This book starts from a significant and valuable observation: That a great many tales of heroes have a great deal in common. For example, most heroes are brought up by someone other than their parents -- a fact that is true of everyone from Moses to Oedipus to Cyrus the Great to (in more recent tales, which were not known to the authors of this book) Frodo Baggins and Harry Potter. This point has been made by many scholars, most notably Joseph Campbell, and is freely accepted by all three contributors to this book; it need not be questioned.

What these three essays (especially the first two, by Rank and Lord Raglan) attempt to do is to study why folktales have this common element. This is a much better question.

It's too bad it gets such lousy answers.

Otto Rank tries to explain it in Freudian terms. In essence, he says that the Oedipus tale is as it is because we all have Oedipus complexes.
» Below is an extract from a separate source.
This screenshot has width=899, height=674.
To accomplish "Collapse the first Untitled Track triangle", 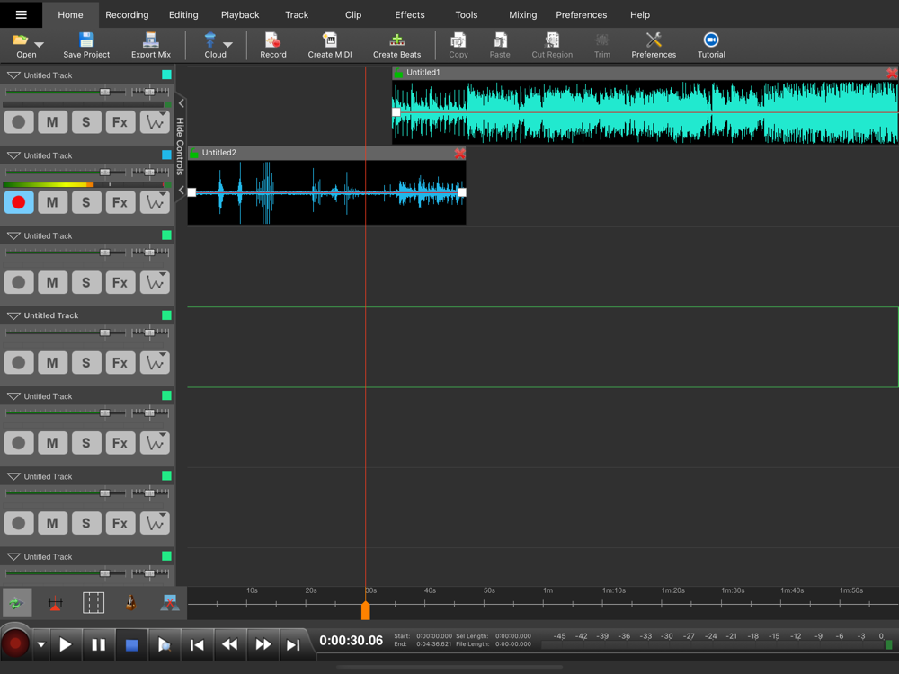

As for where the rest of the details come from -- that's because we're all a bunch of paranoids.

For starters, of course, Freud's hypotheses are absurd. But it seems to me that Rank isn't even applying them correctly. Rags-to-riches stories don't appeal to us because we're paranoid; they appeal to us because we want to succeed!

Lord Raglan isn't as badly deceived by incompetent psychologists, but he has his nose so high in the air, it's a wonder he finds anything up there to breathe. He looks down on the primitive myths, completely failing to understand their purpose and treating them as pure fiction -- and bad fiction, and then denying that primitive peoples even have the brains to invent such things! I can't claim to know much about psychology, but I know folklore, and Raglan just doesn't get it. Often the best work in fact comes from the illiterates, the hunter-gatherers, the primitives -- what else do they have to do at night except tell stories?

To give one specific example of Raglan's complete wrong-headedness, on pp. 146-147, he attempts to place Robin Hood in the "hero" mold, giving the outlaw 13 of a possible 22 points. But six (arguably eight) of those alleged 13 points are either not explicit in the earliest references to Robin, or are the hack work of later broadside-writers. The Robin Hood of the folk both predates Raglan's version and is folkier -- but less like a hero.

The final essay, by Alan Dundes, is much better; at least it brings real insight into the myths themselves -- and covers a topic which many have feared to address. But it can't wipe out the bad taste left by the others. In one sense, Rank is surely right: hero tales around the world are alike because they strike some deep inner chord in all of us. But the reason they do so is not because we are sick, or neo-primitive, or suffer some sort of religious mania. It's because the hero tales exalt values which make for better, stronger, more stable societies. Heroes are heroes because they make us better, not because they make us inferior.
… (more)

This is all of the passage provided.